The problem.
Return exactly the span of lines in the following data that opens with the line containing "The width and height of the screenshot is (1002, 670)." and closes with the line containing "Given: Enable 左前和右前". Include nothing else.

Records for this exercise.
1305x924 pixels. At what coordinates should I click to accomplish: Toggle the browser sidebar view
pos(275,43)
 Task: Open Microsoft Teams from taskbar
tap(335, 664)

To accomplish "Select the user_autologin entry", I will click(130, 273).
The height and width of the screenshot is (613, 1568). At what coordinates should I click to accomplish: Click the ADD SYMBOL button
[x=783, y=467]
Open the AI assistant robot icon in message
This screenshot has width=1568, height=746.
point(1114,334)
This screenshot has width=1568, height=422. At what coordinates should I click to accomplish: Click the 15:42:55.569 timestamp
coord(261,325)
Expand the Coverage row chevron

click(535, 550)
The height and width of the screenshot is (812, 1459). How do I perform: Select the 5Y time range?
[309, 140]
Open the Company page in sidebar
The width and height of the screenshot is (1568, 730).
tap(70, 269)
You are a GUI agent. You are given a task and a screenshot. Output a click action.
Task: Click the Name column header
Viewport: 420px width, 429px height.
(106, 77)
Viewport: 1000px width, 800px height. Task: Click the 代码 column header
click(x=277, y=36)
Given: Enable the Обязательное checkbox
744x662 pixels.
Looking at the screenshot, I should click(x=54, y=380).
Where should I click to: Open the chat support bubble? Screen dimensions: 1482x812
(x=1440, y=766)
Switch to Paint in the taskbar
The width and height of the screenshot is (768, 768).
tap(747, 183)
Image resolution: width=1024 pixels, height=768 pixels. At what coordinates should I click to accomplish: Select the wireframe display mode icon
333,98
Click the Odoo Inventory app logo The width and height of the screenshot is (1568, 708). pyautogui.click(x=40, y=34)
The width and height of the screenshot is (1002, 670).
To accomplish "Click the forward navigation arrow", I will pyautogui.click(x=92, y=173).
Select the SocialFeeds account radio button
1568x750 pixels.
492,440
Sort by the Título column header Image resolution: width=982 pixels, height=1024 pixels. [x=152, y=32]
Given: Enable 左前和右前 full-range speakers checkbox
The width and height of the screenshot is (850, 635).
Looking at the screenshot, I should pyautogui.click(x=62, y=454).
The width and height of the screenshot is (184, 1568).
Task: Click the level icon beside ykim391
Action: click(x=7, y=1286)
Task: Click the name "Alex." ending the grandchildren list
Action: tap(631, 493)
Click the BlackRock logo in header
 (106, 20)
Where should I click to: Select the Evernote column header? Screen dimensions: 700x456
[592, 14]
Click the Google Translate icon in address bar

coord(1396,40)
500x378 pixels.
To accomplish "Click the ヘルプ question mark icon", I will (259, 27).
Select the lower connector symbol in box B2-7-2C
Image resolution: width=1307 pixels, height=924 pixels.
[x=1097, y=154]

Answer to this exercise.
The width and height of the screenshot is (1002, 670).
To accomplish "Click the forward navigation arrow", I will pyautogui.click(x=92, y=173).
Select the SocialFeeds account radio button
1568x750 pixels.
492,440
Sort by the Título column header Image resolution: width=982 pixels, height=1024 pixels. [x=152, y=32]
Given: Enable 左前和右前 full-range speakers checkbox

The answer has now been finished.